▸ **Exercice**: Recopiez fidèlement le passage du texte sur l'équipement des falaises qui va de « La voiture individuelle » jusqu'à « l'on part grimper. » inclus.

Une des thématiques du stand portait sur l'équipement, sujet sensible s’il en est. À l'heure du déconventionnement et de l'institutionnalisation de la pratique, les passionnés d'ouverture sont le plus souvent contraints de constituer des dossiers de plusieurs pages avant d'aller équiper une nouvelle falaise… Les équipeurs ont tant donné, de leur argent et de leur temps, qu'ils se retrouvent parfois déçus voire dégoûtés de voir se développer un consumérisme à outrance des falaises. Où sont les formules de politesse avant de demander un topo d’une falaise fraîchement équipée ? Quel pourcentage de falaisistes possède une clé à molette dans son sac afin de resserrer les points défaillants ? Si l’association Greenspits propose la formation de nouveaux équipeurs et aussi d´équipeuses, nous nous sommes demandé sur le stand s'il n'est pas parfois trop tard pour que les escaladeurs se sentent responsables des falaises sur lesquelles ils grimpent. Tout comme on a du mal à prendre soin de la planète sur laquelle on vit, peu nombreux sont les grimpeurs qui protègent ou entretiennent leurs falaises. Alors forcément, il n'est pas étonnant que certains équipeurs continuent à œuvrer à l’abri des regards, afin de préserver leur jardin secret, ignorant parfois les réglementations environnementales. Maltraités par les institutions, parfois trop anarchistes pour s'organiser collectivement, ils parlaient pourtant d'une même voix : dégoûtés de l'esprit moderne de l'escalade sportive et consumériste, à laquelle ils ont contribué. Ils préfèrent désormais se retirer sur leurs falaises secrètes, pour continuer à entendre le chant des oiseaux. C’était une triste complexité dont ils avaient conscience.

 

« Certains répondaient : Soyons honnêtes, on se fiche de l'écologie, l'escalade n'est pas du tout écologique. »

 

Imaginez alors leur réaction lorsque l’on commence à évoquer l'impact environnemental des expéditions aériennes pour équiper une falaise de l'autre côté de la Méditerranée… Certains répondaient : « Soyons honnêtes, on se fiche de l'écologie, l'escalade n'est pas du tout écologique. » Et pourtant, des témoignages d’autres équipeurs prouvaient le contraire, certains ayant passé leur vie à équiper des falaises (majeures) près de chez eux, notamment par souci de consommer le moins possible de pétrole ou de carbone.

 

 

Rêves de mobilité lente

La voiture individuelle est aujourd'hui en France la première source d'émissions de gaz à effet de serre. Pourtant, la plupart des grimpeurs rêvent encore de la ​​​​​​« ​van life ». Ce stand était également l'occasion d'imaginer de nouvelles utopies : expéditions en calèche, améliorer les services dans les campings au pied des falaises pour les voyageurs à vélo ou encore partir grimper en stop en Norvège… Autant d’occasions de prendre le temps d’apprécier les paysages et les rencontres en chemin, de s’ouvrir à l’écoute de ceux qui connaissent le territoire où l'on part grimper.

▸ **Données enregistrées**:
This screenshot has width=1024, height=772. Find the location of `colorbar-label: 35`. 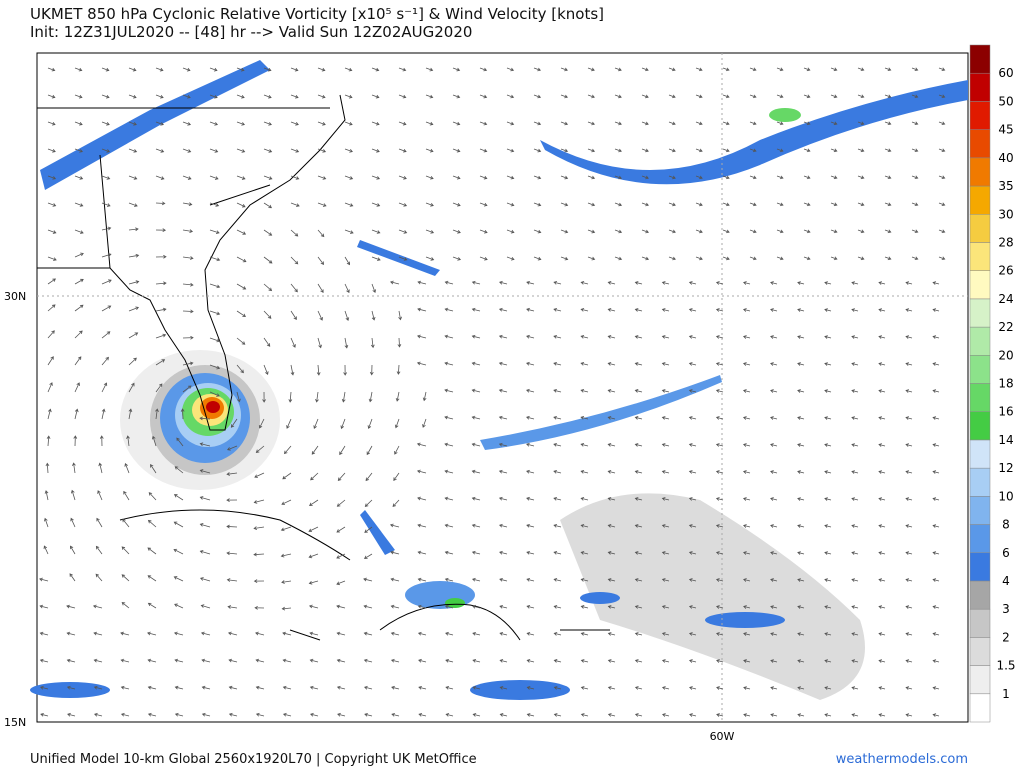

colorbar-label: 35 is located at coordinates (1006, 186).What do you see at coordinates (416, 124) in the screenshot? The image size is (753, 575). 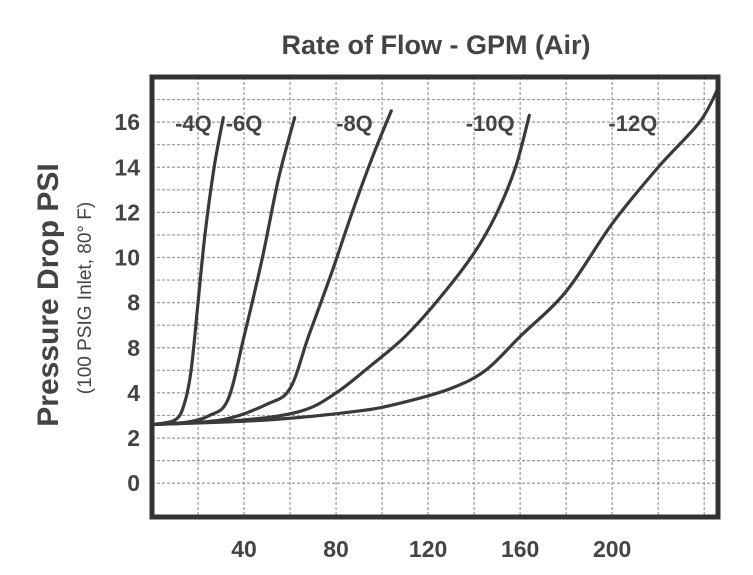 I see `series-labels: -4Q -6Q -8Q -10Q -12Q` at bounding box center [416, 124].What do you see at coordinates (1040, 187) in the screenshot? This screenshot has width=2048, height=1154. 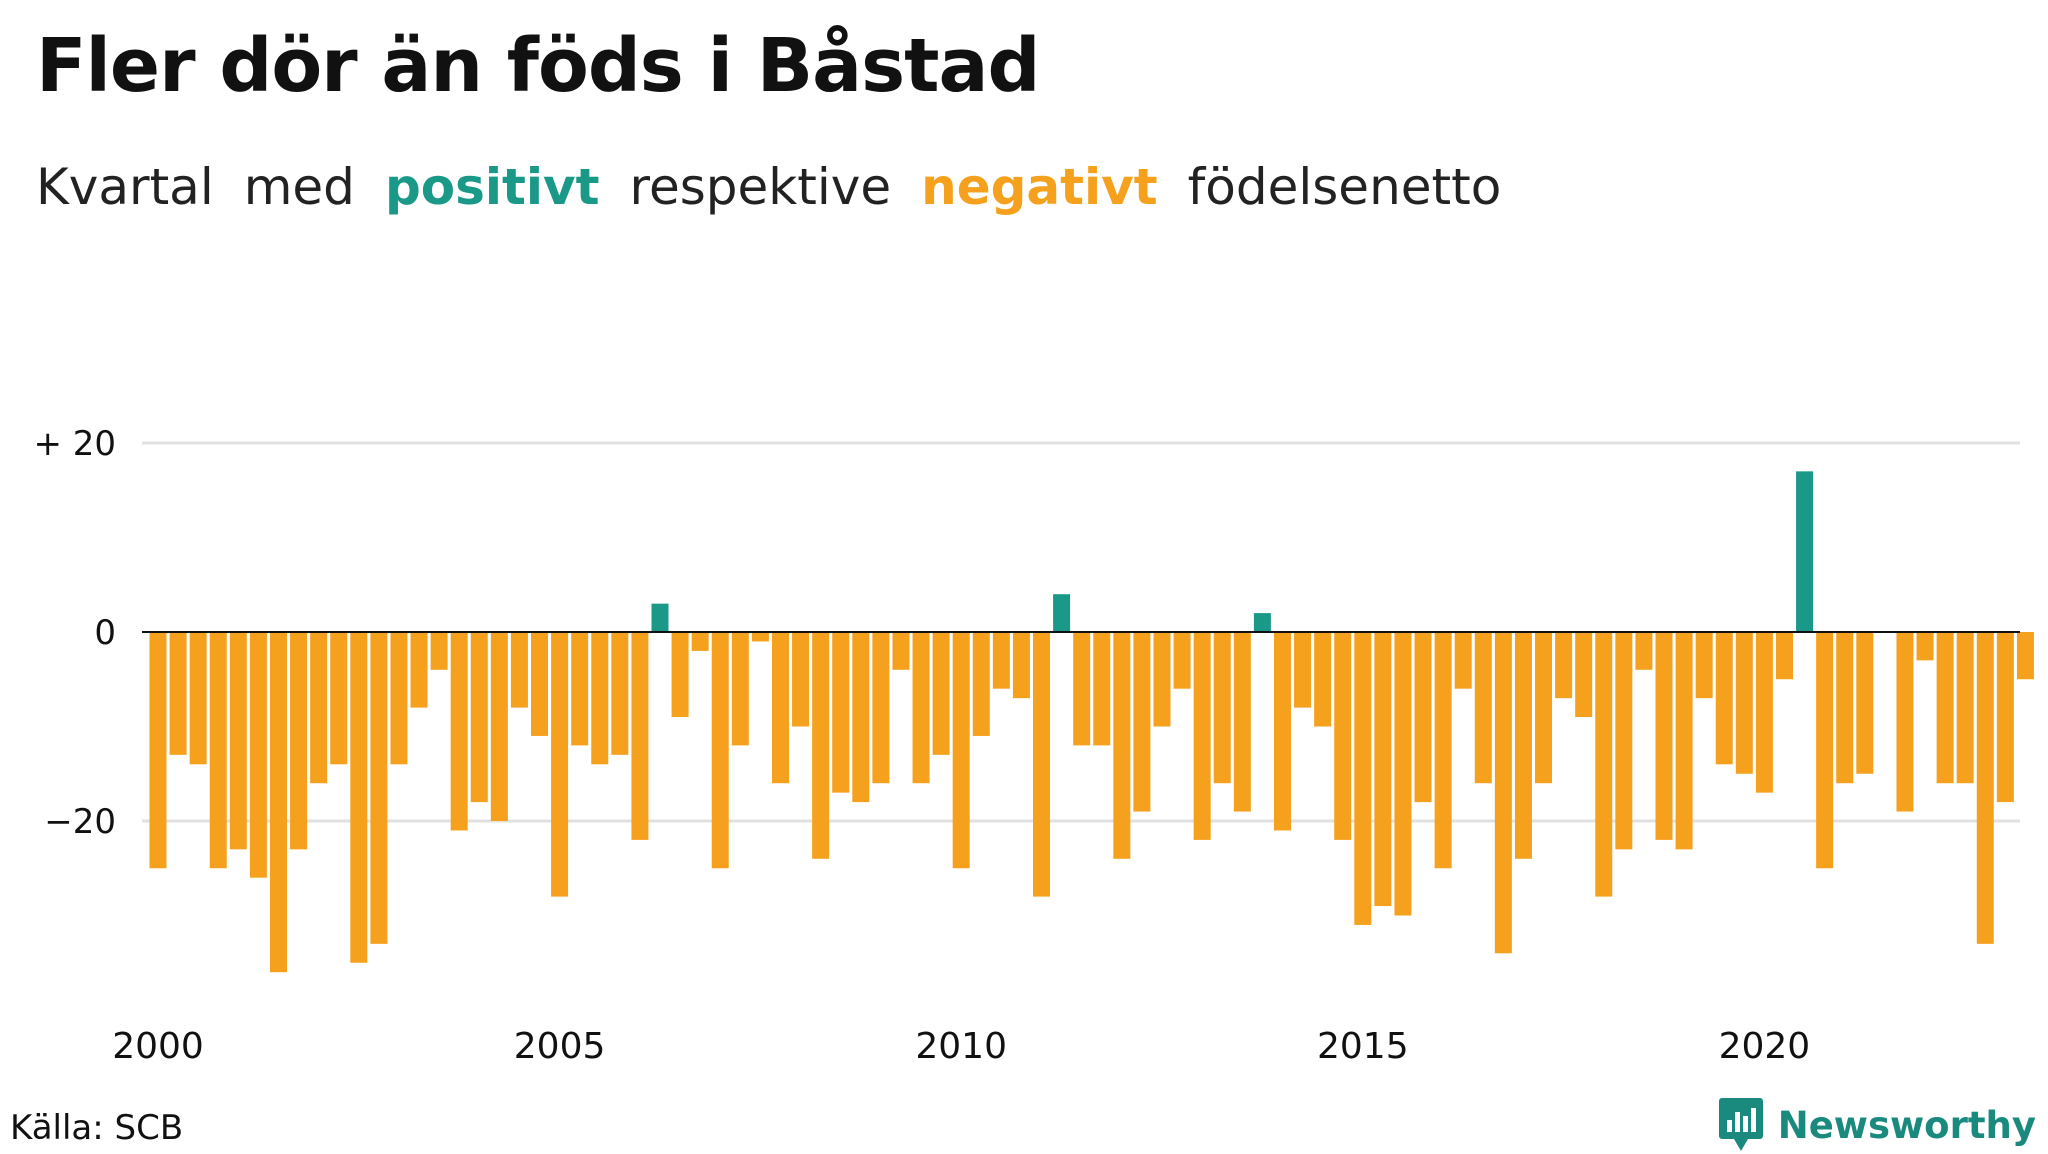 I see `legend-negative: negativt` at bounding box center [1040, 187].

▸ **Résultat de l'exercice**:
La voiture individuelle est aujourd'hui en France la première source d'émissions de gaz à effet de serre. Pourtant, la plupart des grimpeurs rêvent encore de la ​​​​​​« ​van life ». Ce stand était également l'occasion d'imaginer de nouvelles utopies : expéditions en calèche, améliorer les services dans les campings au pied des falaises pour les voyageurs à vélo ou encore partir grimper en stop en Norvège… Autant d’occasions de prendre le temps d’apprécier les paysages et les rencontres en chemin, de s’ouvrir à l’écoute de ceux qui connaissent le territoire où l'on part grimper.